The Dillingham Fountain, with its five geysers overlooking Cayuga Lake, is one of the most iconic features of Ithaca College. The fountain is also a location rooted in tradition, as every student looks forward to plunging into them on graduation day for Senior Splash. 

Teachout, a president’s host, said the hype for Senior Splash starts during the campus tours before students are even enrolled. Part of the tour involves warning prospective students not to jump into the Dillingham Fountain before Senior Splash or risk not graduating due to bad luck, Teachout said.

Teachout said the president’s hosts speculate that the story was created by the administration to limit the number of students jumping in the fountains.

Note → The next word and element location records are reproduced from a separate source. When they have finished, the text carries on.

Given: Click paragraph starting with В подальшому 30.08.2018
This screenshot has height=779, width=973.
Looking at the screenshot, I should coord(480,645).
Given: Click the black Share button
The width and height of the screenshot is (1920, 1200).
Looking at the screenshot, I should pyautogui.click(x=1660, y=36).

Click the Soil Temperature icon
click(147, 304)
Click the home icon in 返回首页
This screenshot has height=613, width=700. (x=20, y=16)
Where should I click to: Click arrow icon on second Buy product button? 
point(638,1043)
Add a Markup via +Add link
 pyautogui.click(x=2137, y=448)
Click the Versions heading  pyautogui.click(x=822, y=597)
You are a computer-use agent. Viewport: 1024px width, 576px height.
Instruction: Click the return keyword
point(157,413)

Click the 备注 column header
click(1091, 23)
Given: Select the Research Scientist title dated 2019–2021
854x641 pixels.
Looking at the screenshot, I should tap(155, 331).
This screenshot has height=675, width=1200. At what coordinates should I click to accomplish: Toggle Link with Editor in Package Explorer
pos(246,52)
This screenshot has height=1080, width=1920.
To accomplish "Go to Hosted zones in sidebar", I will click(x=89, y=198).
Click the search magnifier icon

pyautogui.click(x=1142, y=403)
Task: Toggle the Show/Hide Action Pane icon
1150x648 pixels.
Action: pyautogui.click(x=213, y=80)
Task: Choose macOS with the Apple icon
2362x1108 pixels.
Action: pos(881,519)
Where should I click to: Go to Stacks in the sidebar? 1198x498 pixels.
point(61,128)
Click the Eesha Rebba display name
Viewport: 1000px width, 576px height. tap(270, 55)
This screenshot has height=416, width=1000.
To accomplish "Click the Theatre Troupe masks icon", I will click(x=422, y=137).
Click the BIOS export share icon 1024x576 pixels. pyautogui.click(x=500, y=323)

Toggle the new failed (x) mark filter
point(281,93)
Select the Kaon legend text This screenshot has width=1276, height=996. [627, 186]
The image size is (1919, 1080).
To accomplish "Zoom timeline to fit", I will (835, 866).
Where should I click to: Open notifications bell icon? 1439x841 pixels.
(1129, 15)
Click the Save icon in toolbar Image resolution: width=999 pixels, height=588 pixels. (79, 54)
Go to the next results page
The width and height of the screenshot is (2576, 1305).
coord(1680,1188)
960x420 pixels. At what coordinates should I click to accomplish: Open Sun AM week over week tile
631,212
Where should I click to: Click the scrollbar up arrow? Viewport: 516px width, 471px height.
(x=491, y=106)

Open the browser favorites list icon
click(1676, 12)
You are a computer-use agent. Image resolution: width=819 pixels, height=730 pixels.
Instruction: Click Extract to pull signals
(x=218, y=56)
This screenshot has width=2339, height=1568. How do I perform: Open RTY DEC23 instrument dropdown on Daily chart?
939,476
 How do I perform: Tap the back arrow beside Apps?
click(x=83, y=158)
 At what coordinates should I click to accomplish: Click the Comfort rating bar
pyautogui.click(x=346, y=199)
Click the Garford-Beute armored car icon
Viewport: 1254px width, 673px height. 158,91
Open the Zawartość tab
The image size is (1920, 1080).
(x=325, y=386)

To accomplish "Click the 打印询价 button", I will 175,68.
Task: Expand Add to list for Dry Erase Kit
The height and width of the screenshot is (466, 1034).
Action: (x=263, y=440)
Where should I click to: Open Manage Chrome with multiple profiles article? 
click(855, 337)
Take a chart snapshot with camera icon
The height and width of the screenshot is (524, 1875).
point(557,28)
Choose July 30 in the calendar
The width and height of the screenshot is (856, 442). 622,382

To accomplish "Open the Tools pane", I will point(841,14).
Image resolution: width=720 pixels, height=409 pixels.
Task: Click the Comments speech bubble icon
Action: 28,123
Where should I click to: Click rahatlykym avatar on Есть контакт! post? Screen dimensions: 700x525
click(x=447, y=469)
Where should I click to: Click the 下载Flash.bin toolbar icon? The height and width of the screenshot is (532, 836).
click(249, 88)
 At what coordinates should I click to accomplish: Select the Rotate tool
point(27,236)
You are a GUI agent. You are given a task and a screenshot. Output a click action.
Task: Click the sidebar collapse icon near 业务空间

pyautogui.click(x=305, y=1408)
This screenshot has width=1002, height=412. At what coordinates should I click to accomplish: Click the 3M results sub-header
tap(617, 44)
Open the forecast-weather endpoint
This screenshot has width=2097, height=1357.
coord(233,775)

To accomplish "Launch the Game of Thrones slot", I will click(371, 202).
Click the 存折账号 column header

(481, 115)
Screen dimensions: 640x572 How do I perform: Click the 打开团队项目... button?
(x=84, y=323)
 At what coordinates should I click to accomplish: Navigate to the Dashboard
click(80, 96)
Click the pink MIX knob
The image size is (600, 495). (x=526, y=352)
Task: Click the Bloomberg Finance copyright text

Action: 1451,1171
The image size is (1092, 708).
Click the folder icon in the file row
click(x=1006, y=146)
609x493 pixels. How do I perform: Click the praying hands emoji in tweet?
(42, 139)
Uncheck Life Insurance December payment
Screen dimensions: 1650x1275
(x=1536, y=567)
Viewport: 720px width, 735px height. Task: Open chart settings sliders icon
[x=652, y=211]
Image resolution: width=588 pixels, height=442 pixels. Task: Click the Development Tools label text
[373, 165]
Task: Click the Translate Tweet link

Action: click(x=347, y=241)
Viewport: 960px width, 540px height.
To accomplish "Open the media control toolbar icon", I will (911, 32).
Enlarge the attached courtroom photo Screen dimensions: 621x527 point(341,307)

Anna McCracken/The Ithacan

“It makes your Senior Splash a little more special,” Teachout said. “You finally get to jump in with your entire class and have that moment of finally being done, even though it’s usually freezing cold and not really worth it. But it is worth it because it’s the thing that they marketed to you since going on your first tour.”

 

Howd said that in his days as a student, there was no story about jumping into the fountains resulting in bad luck. Howd said that seniors jumped in the fountains during graduation, but it was not an event organized by the school. Jumping into the fountain became a part of Senior Week in 2000 to limit injuries and property damage, according to the college. 

“It was more of a rebellious type of, ‘They don’t want us to do this, so we’re going to do it anyway because we’re seniors that deserve it after four years,” Howd said. “I purely remember it as an act of defiance and rebellion of the senior class.”